The Body Issue: Sergeant Omar "Crispy" Avila
Photography by Weston Carls
“My story is a success story more than anything,” says Sergeant Omar “Crispy” Avila, a recipient of the Purple Heart, Combat Infantry Badge, and numerous other awards with valor.
Omar Avila was sitting in his ninth grade history class when he made the decision to join the military. It was September 11, 2001 and planes had just struck the World Trade Center. Feeling overwhelmed with an enormous obligation and desire to protect his family and country, he decided at 15 years old that he needed to help. On his 18th birthday, he made that commitment official, enlisting in the U.S. Army as an infantryman.
In 2004, Sgt. Avila shipped out to Iraq for what would be his first and last deployment. It was one of the most volatile periods of the Iraq War, with each day bringing heavy combat and casualties. Nearing the end of his 11-month deployment, Sgt. Avila’s platoon was sent on a final mission to patrol through Adhamiyah, an area of Iraq with limited American presence and, at the time, the last known location of Saddam Hussein.
As Sgt. Avila’s group moved through the streets, the last Humvee in their convoy was struck by an IED. Shockingly, the only damage incurred was a flat tire. They kept moving, pushing forward. But the initial IED was part of a much larger ambush. As they advanced into enemy fire, Sgt. Avila’s vehicle drove over a 200-pound IED. This time, the damages were catastrophic.
Having hit their fuel tank, the resulting impact was so explosive it sent their near 8,000-pound Humvee six feet into the air. One teammate was killed instantly, while other soldiers leapt from the vehicle. They were stuck in the middle of the kill zone.
Without hesitation, Sgt. Avila climbed into the turret of his Humvee, now engulfed in flames. Manning the mounted machine gun, he provided cover fire for his teammates, suppressing the 30-40 armed insurgents surrounding them. “I was aware of being on fire, but was far more concerned about the other guys,” says Avila, who unwaveringly remained at the gun, firing round after round, protecting his men as the fire raged.

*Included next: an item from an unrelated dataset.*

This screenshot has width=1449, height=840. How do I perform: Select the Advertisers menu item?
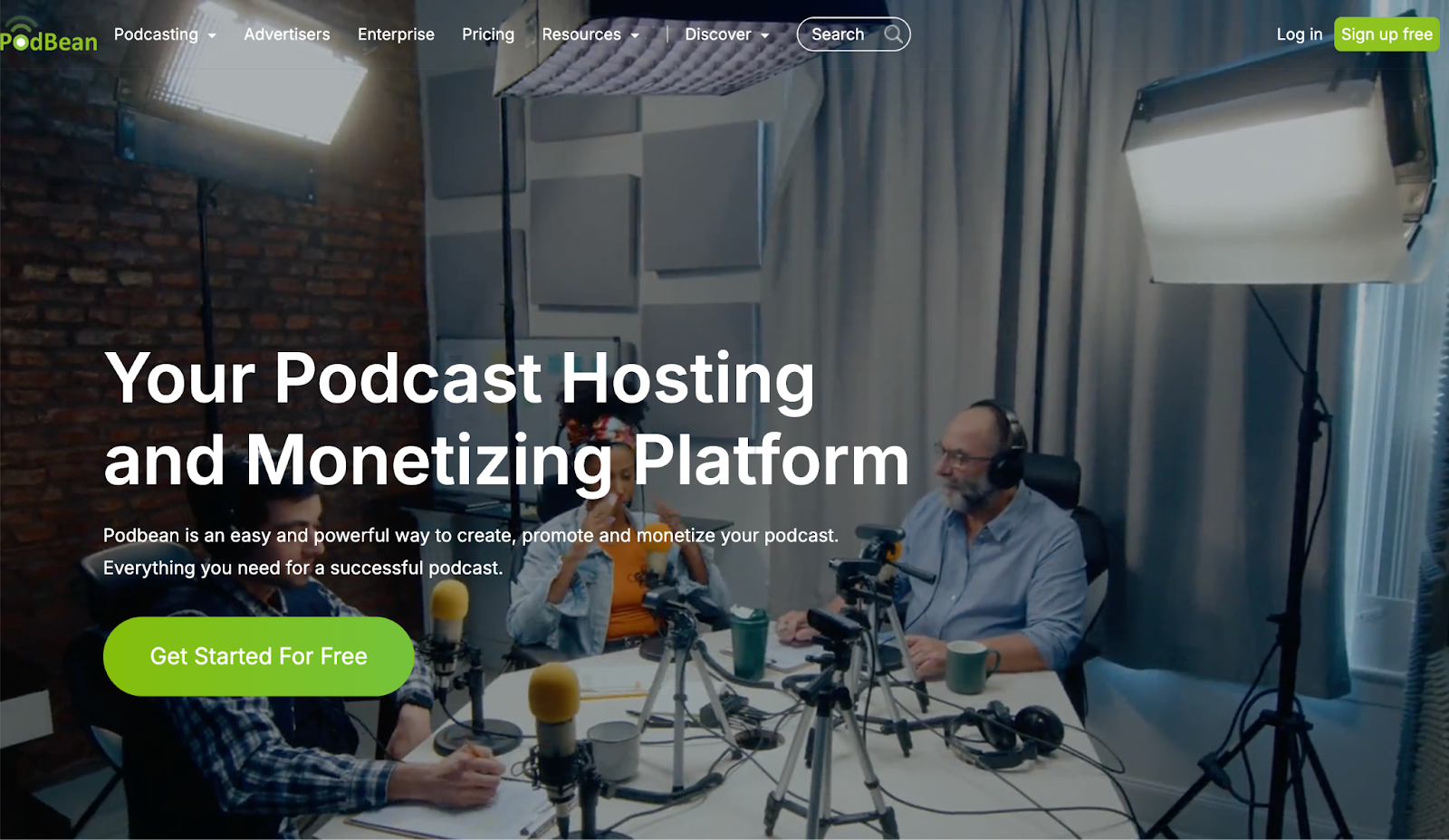(286, 34)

Eventually the vehicle grew so hot that grenades and other ammunition began to cook off before he could even fire them, forcing Sgt. Avila to jump from the roof of the burning vehicle, breaking both of his femurs on impact.
Instincts kicked in and he began rolling in the dirt, attempting to extinguish the flames now enveloping his body. In the seconds that followed, time stood still as he lied in the middle of the road, alone, weapons firing all around him while his teammate sprinted to grab a fire extinguisher. The last thing he remembers is being wheeled through the hospital in Iraq, shouting to his buddies that they would see each other again soon.
He woke up three months later at the VA hospital in San Antonio with no memory of leaving Iraq. Two of his fellow soldiers had died. Avila had sustained life threatening injuries and been placed into a medically induced coma. More than 75 percent of his body was covered in third and fourth degree burns and part of his right foot had been amputated. But against all odds, Avila was alive.
The weeks that followed were harrowing. Avila endured a grueling daily routine of skin graft treatments, requiring the injured skin be debrided so the new skin underneath could grow. Nurses would take him to the shower, peel off his bandages—an unimaginable pain itself—and begin scraping away his skin with what he says looked like a metal bristled grill brush. This went on for months. The pain was so excruciating he would pass out during each session for the first month and half.
Nine years and 102 surgeries later, Avila beat the odds, and is thriving as a motivational speaker, professional power lifter, and daily inspiration to thousands.
With the self-imposed nickname “Crispy,” Sgt. Omar Avila has found enduring optimism and even humor in his unfathomable situation. “I’ve seen a lot of other guys worse off than I am, and seeing them happy and smiling and having a positive outlook on life makes me think, ‘If they can do it, why can’t I?’”
But he concedes that maintaining optimism does not always come easy. “You have to work for it,” he explains. “There are definitely moments you start doubting yourself and telling yourself you’re worthless. Survivor’s guilt is very real. You start wondering why you survived and others didn’t. But the moment you let those thoughts take over—you’re done.”
“The guys who never made it back are my motivation,” he says. “It’s a constant reminder to be happy to be alive. It’s a gift. We take for granted that we get to wake up every day.”
A year ago, Avila had to have the remainder of his right foot amputated due to cancer. A week later he was back at the gym. Today, Avila holds the Paralympic world record in both deadlift and bench press. “I wanted to accomplish something that had never been done,” he says.
“Motivating others is what motivates me. The thing about burns—it’s not a disability. It’s just a little challenge, but I don’t think we would call life ‘life’ if it were easy,” he says. “There are always going to be challenges. These are the times we find out who we are. You just have to remember there is always a greater outcome,” he says.
“If I could do it all over again,” he pauses, “I would.”